In my intellectual pursuit to understand the fundamental basis of money, for the first time in my life, I started to understand something my dad had told me over and over again. I'm still amazed at how long it takes to really grasp a lesson that's been repeatedly given since before I can remember.  And I'm even more amazed how adults who seem like out of touch jackasses are actually very wise out of touch jackasses.  In this case, it took me 25 years. The thing my dad would always say, "money is just a tool."  He never really expanded any further. I guess he knew that I would have to figure it out for myself.

So what's the point of all of this? The stock we put in money has very real implications. And depending on the person, being informed can make a world of difference in their lives. I know it's allowed me to cope with the world as it currently is, make some intelligent (and more interesting) decisions that I might have otherwise not made, and release myself from some of the metaphorical shackles that people often allow money to place upon them. Very simply, money no longer holds the value that it once did.  And that's a freeing realization.  When I was young all I wanted was to be rich.  It was the only measure of success I knew.  Now, I just want to be fulfilled.  Money is just a tool.  I think understanding this fundamental idea will be of vital importance if we are ever to unite together and become something more than we are.  And that's really the overall theme.  True freedom and true unity.  They can coexist.  I'll write about my economic findings in the futre. But you don't have to wait. Google is about as convenient as it gets. And I know you have unanswered questions.

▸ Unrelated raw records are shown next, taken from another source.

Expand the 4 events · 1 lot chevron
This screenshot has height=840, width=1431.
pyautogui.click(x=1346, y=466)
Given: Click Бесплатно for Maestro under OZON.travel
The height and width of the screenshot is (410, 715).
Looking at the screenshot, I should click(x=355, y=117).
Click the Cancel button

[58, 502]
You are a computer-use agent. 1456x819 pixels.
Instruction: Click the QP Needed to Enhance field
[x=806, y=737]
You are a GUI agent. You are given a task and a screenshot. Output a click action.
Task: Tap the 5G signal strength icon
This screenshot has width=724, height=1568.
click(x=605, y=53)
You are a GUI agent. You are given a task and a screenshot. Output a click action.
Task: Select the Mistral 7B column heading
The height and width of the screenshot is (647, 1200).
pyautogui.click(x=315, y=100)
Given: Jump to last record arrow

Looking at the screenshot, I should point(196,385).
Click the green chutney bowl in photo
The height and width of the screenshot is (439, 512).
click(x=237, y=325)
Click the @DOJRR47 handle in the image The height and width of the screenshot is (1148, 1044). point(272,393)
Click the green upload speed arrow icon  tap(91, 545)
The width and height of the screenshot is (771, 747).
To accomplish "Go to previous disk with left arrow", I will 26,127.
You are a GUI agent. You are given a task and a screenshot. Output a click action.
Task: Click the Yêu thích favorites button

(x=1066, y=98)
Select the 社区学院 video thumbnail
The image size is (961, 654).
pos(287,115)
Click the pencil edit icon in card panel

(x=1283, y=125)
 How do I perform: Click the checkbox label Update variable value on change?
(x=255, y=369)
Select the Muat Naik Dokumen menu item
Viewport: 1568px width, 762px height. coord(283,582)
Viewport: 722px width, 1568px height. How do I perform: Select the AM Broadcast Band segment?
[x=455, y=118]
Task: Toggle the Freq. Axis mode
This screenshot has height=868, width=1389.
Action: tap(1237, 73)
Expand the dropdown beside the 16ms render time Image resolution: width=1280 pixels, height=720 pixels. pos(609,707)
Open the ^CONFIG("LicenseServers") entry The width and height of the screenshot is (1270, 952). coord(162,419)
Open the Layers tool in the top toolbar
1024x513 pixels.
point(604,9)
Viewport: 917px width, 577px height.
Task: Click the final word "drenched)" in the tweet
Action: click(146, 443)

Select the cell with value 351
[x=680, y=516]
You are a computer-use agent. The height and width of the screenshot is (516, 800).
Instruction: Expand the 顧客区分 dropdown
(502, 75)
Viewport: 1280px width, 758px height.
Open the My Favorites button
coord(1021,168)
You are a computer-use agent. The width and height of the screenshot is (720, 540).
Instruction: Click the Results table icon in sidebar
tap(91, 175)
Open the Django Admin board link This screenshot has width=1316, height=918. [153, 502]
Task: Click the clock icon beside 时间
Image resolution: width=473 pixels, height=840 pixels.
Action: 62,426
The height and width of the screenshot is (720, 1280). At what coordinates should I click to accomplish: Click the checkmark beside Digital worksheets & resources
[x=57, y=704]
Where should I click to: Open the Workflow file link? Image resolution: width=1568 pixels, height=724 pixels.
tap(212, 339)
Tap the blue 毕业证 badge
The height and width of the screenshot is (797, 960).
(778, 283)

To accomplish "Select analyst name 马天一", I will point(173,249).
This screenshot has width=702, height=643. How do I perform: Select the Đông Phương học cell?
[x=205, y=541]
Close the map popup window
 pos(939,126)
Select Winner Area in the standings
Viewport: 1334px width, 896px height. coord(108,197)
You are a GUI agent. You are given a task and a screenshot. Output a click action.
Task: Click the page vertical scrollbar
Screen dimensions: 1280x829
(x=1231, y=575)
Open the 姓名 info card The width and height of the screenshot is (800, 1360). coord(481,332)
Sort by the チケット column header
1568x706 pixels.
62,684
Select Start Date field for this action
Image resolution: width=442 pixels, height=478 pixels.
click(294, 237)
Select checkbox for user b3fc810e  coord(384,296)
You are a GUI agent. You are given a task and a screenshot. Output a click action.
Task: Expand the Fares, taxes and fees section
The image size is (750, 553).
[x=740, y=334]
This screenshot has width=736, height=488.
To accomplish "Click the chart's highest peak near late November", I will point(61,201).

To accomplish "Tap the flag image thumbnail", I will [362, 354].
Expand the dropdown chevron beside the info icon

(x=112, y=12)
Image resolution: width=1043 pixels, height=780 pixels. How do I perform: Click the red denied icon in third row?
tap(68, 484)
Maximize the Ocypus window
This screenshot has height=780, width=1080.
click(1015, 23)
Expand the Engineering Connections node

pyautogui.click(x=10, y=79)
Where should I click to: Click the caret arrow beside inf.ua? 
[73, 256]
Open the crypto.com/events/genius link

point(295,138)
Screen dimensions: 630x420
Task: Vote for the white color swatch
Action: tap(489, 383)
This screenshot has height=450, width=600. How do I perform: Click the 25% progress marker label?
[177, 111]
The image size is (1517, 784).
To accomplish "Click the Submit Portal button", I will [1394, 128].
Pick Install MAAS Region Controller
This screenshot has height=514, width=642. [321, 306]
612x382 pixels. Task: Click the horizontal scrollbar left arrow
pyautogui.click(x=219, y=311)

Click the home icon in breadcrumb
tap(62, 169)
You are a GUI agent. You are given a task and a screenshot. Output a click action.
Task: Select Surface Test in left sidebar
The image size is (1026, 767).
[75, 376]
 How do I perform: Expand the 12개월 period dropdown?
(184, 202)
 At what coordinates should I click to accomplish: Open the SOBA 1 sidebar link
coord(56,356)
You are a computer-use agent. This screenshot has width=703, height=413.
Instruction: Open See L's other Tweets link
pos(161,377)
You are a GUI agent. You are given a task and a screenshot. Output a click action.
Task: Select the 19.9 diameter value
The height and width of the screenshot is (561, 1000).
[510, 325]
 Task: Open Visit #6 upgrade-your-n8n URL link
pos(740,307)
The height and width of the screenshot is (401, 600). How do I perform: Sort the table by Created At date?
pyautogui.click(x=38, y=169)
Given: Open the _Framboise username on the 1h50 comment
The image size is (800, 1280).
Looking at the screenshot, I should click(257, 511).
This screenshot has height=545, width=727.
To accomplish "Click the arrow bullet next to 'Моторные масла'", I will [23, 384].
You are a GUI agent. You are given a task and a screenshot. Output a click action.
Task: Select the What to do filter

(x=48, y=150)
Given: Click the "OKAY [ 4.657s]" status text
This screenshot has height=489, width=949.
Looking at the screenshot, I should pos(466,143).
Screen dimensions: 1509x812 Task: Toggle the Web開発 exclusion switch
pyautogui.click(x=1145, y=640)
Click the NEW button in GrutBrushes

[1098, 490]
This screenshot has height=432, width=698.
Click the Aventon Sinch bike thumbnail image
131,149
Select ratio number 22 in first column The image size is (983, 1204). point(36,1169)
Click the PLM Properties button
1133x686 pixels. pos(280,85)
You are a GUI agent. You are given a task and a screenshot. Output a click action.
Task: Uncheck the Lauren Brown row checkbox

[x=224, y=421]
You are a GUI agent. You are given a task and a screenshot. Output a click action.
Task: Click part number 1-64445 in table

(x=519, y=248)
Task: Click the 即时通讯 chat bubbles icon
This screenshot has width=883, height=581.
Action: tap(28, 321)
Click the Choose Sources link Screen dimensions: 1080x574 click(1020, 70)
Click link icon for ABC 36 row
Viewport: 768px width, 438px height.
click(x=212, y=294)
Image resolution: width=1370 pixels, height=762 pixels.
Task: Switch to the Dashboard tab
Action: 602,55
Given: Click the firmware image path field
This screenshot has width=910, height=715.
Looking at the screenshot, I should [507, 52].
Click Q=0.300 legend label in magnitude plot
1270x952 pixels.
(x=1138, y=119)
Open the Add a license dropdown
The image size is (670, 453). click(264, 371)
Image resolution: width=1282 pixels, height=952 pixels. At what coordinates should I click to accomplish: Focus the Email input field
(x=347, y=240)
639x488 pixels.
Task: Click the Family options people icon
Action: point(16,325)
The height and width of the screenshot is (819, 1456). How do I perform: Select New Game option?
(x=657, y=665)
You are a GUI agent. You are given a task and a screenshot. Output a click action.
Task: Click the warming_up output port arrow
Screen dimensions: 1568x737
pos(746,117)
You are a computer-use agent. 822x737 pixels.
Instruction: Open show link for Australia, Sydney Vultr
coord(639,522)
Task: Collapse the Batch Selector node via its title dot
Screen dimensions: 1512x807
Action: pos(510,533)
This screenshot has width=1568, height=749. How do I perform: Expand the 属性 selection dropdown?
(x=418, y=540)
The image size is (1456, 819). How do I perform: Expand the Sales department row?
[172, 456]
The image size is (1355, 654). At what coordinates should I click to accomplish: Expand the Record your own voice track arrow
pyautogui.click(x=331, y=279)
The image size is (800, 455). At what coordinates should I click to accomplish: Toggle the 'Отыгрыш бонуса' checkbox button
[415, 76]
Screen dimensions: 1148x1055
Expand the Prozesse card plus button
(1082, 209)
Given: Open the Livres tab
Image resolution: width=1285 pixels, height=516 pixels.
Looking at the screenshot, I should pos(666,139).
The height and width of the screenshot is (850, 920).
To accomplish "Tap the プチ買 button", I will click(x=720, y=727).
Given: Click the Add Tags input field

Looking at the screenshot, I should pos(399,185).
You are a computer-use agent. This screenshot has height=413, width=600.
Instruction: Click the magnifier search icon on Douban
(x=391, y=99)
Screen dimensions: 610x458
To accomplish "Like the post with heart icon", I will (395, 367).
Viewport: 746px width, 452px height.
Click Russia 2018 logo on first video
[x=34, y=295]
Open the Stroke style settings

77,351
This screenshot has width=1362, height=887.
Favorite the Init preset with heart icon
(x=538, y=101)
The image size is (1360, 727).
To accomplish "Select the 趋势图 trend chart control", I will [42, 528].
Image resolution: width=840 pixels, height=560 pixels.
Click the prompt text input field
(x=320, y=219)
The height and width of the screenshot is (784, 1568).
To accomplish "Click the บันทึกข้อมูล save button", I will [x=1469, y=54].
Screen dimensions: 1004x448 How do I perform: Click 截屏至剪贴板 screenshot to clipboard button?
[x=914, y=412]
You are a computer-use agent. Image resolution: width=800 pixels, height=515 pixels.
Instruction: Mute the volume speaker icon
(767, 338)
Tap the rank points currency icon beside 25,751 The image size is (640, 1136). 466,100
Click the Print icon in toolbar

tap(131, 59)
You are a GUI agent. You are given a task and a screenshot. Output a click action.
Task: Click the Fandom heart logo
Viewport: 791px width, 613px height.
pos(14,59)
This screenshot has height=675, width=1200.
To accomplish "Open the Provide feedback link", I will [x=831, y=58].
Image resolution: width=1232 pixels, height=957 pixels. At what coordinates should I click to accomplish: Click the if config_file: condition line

Consider this. We have love and money. And they are often pitted against each other. Love is something very real, with us even before we take our first breath, and immeasurable. And then there is money, which has only been around for milliseconds in the relative span of human existence, is the arbitrary construct of the human mind, and only continues to exist because of a sustained social agreement that it should have power. It's not difficult to decide which concept to stake a future upon. Because even at this moment, as sure as we live and breathe, the edifice is crumbling. And a broken tool is hardly useful.

4.03.2011

Bleeding, Hearts, and Tutus.

After what seems like 10 years my brother and I finally sat down and worked on his tattoo for a little bit.  It was good to get back into it.  Only 400 more sessions spaced apart in 1 year intervals left to go and I'll be able to post a completed picture.  It's not that we aren't both committed, it's just that there are a lot of really good TV shows on and even if there weren't we would just watch every episode of Arrested Development in sequence until the end of time.


Molly, inspired by Natalie Portman in the Black Swan has began pursuing a career in the performing arts.  Look for her to make a meteoric rise to the top of the ballet world.


And I made this drawing a while ago.  I don't know where it is now... Washington D.C. or San Diego or somewhere in between.